══ Stored data
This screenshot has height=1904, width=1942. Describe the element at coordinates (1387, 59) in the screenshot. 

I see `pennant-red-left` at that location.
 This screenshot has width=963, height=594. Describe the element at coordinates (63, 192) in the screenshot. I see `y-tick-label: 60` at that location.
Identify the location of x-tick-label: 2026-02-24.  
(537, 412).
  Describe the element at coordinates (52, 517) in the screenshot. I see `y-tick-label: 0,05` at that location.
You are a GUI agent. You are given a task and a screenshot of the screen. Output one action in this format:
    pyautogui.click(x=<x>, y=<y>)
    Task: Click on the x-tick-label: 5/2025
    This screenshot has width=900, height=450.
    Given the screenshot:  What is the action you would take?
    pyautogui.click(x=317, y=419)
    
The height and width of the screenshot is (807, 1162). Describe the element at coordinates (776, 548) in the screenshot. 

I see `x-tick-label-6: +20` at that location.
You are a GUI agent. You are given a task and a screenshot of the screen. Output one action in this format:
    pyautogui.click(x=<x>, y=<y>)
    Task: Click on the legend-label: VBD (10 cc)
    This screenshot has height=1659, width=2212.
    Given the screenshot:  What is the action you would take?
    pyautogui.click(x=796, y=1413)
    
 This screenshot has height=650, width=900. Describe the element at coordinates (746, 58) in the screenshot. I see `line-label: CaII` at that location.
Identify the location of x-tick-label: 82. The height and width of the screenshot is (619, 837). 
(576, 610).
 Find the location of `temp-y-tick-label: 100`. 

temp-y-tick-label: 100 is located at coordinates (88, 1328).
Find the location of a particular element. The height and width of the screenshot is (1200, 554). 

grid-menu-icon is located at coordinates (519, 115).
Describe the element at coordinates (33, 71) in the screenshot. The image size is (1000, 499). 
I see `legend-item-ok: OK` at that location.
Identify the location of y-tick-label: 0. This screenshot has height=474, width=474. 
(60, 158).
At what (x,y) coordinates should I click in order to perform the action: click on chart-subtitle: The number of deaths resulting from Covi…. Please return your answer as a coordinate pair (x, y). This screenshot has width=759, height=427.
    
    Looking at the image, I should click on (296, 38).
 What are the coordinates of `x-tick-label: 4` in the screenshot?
════
* _Your instructions_
Report every line of the data above that contains the string "legend", copying each line in full.

* _Exercise solution_
    Task: Click on the legend-label: VBD (10 cc)
I see `legend-item-ok: OK` at that location.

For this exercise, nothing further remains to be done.